The American Medical Association has cited this concern as one of its top issues in the EHR market.
She also noted that there's “huge market dominance right now in the EHR vendor market.”
“What impact does that have on providers' inability to share and the pricing involved with that?” she asked. The FTC is interested in understanding whether there's monopolistic behavior in the health IT market, she elaborated.
Cronin did not mention any vendors by name. However, Epic is currently the largest provider by attestations in the EHR subsidy program, and Dr. Cristoph Lehmann, a professor of pediatrics at Vanderbilt University, noted in an interview that Epic is capturing more than half of new large hospital system contracts.
Asked for company response to the speech and the implied comments about Epic, an Epic spokesperson said in a statement, “In our experience working with others in HIT, we don't know of any vendors that aren't interested in sharing records across healthcare organizations to improve the care of patients.
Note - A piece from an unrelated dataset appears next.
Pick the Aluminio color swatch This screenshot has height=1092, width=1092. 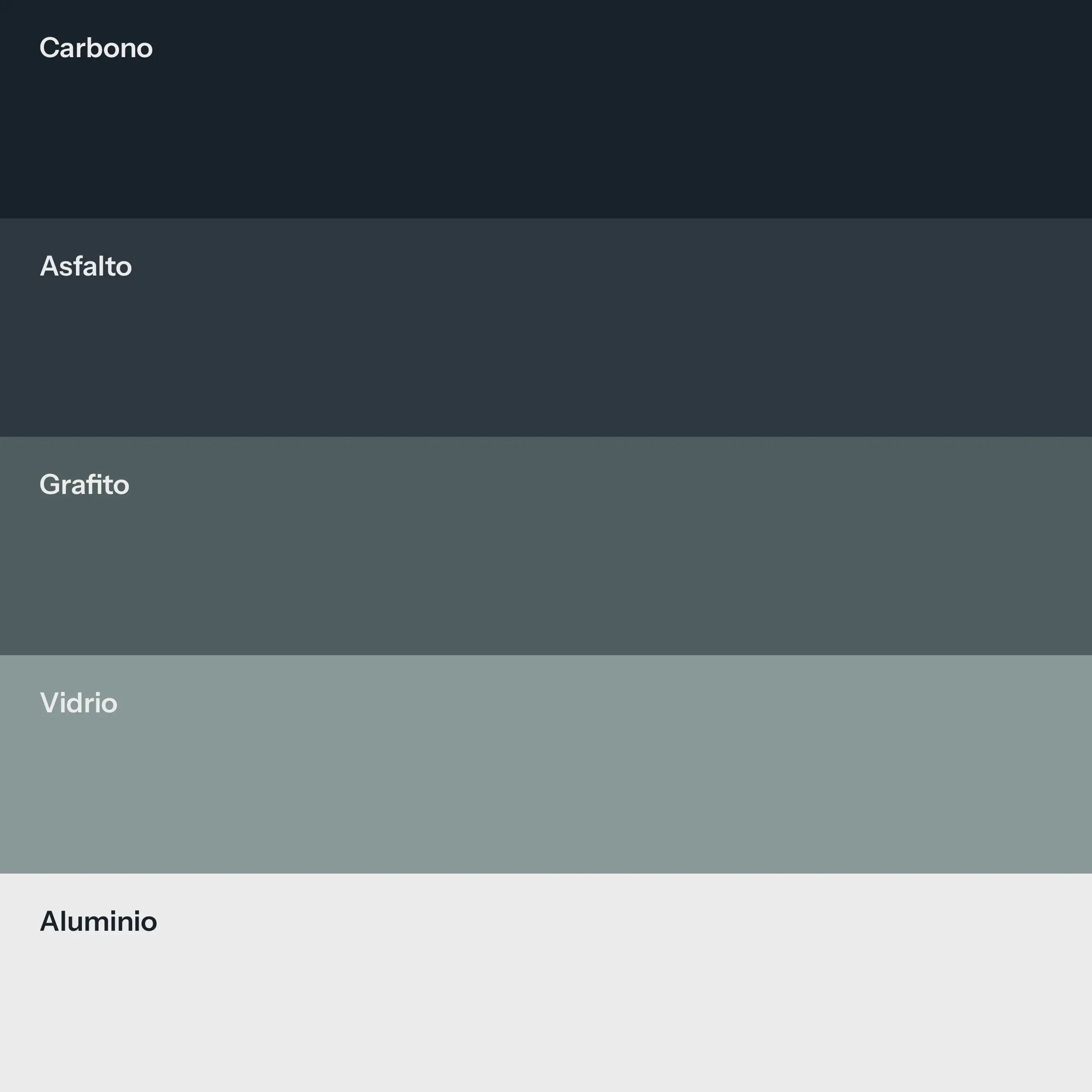(x=546, y=982)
That's why we're working on standards. We exchange data today with all of the major HIT vendors as well as with many other certified EHR technologies.”
Some critics charge vendors design their systems so that only their applications and solutions can be used, a situation commonly called a “walled garden.”
“Clearly, we don't want the walled gardens—we never did,” Cronin said. “It's manifesting itself in the market and we need to do something about it.”
Despite the concerns cited by Cronin, she cautioned that more understanding and data is needed by both ONC and the FTC.
“There's anecdotal evidence but we don't have the kind of data (we need),” she said. And FTC is interested in knowing how standards-setting practices are impacting the market in general.
“If there is inappropriate behavior, what should we be doing about it?” she questioned.